> **Given text**
## start
I've been interested in this subject for a while and have a few recommendations.

Stanley Thermos. It could get hit by a fucking train and would still outlive you. Don't recommend putting cofee/milk products etc in them though because it will make the gasket smell. Excellent water container though.

Double edged straight razor. The handle piece is virtually indestructible. I bought a package of like 500 blades for like 30 dollars and haven't had to buy new ones for actual years. Fun fact as well, once you learn to use one it's better for sensitive skin because you're only dragging one razor across your skin per stroke instead of 5 or 7 or whatever the fuck the "better" ones have. Can confirm the "more blades = better" shit is just pure predatory marketing.

Buck knife. Multi tools are cool but if you tend to use the knife often, invest in a higher quality knife and stones to sharpen it. Sharpening stones (not the crap ceramic stuff they try to sell) will last a lifetime and will also keep all your kitchen knives beautiful for years. While you're up to it, get a piece of raw leather, like the back of of an old belt, and use it as a strop to polish off the blade when you're done sharpening, it really does make the cut smoother.

People say Mag light, but I'd personally recommend Olight as well for flashlights. The Olight Baton 4 is a ~600 lumen adjustable brightness flashlight with strobe which will blind you if you aren't careful and its smaller than a pill bottle and comes with a reversible clip and inset magnet in case you need to stick it somewhere to keep the light steady.

A graphite metal "magic" pencil. Instead of using normal graphite, these metal bodied pencils have end pieces you screw in as a tip, are erasable, and one nib takes forever to run out, something like 5 pencils. They dont draw as dark as a regular pencil due to the hardness but for general usage they are handy.

Mighty plugs ear plugs. Want to know what it's like to be deaf? Buy these. They aren't too costly, completely seal the ear, and I only have to get a new package once every few years. They're so effective I had to purchase an alarm clock built for deaf people which shakes my mattress instead of making a sound because I couldn't hear any normal alarm clock after I started using these. This combination is unbeatable if you have awful neighbors or live on a busy street with night traffic.
## end
> **Raw records**
## start
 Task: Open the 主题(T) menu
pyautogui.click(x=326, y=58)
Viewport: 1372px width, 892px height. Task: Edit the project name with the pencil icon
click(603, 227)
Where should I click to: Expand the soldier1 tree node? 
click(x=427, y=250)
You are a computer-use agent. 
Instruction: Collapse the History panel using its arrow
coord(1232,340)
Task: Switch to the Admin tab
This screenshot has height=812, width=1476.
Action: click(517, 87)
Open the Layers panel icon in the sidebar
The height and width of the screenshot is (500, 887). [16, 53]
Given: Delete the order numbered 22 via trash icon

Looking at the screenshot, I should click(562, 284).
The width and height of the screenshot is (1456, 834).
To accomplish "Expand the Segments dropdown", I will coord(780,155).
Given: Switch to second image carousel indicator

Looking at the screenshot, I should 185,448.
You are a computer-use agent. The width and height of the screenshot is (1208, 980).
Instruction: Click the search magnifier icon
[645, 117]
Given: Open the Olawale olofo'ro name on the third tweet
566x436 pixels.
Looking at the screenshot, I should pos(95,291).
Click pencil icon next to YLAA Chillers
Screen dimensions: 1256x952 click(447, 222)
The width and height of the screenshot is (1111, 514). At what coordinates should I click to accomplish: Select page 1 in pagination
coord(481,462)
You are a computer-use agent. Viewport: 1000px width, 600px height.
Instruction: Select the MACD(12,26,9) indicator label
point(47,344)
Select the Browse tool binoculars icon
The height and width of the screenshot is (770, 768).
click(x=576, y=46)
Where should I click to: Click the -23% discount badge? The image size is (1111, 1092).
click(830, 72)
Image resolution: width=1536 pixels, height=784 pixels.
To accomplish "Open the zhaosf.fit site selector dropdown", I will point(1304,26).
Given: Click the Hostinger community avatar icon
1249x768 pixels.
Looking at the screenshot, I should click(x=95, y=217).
## end
> **Tasks and exercises**
A – Print the part of the post on durable products that begins at the words "Double edged straight" and stops after "pure predatory marketing.".
B – Can you carry on the post on durable products from where it stops?
These items were taken from a different source than the post on durable products.

> **Written responses**
A –
Double edged straight razor. The handle piece is virtually indestructible. I bought a package of like 500 blades for like 30 dollars and haven't had to buy new ones for actual years. Fun fact as well, once you learn to use one it's better for sensitive skin because you're only dragging one razor across your skin per stroke instead of 5 or 7 or whatever the fuck the "better" ones have. Can confirm the "more blades = better" shit is just pure predatory marketing.

B –
Any self winding watch. Stop fucking around with button cell batteries and evolve. If it's cheap, that's probably better, if it gets scratched you don't have to care. Seiko is a good brand in my experience.

If you're into camping get a decent mid sized carving hatchet. I have a mid sized Hultafors swedish steel one. People like splitting axes because they do what they're advertised to do, but theyre huge, heavy, and you cant carve or skin with them. A lighter smaller carving axe will do the same job splitting a log if you baton it with a medium sized stick. If you need something bigger to cut down a tree, go for a curved folding saw to bring with the hatchet. The Silky Saw Big Boy is great for that. Also buy a wool blanket. That shit will keep you warm in -35 C if you use it correctly. Also tents are neat but cumbersome, instead invest in a tarp and learn to make a lean to/other tarp configurations in combination with a ground sheet. If you expect you'll be facing inclement or extremely wet weather, get an oilskin tarp (or make one yourself its literally just a cotton sheet which you have ran through a few dryer cycles as hot as possible, and then soaked through in a 50/50 mix of boiled linseed oil and mineral spirits and hung outside until completely dry. Don't put an open flame near it at any point in that process).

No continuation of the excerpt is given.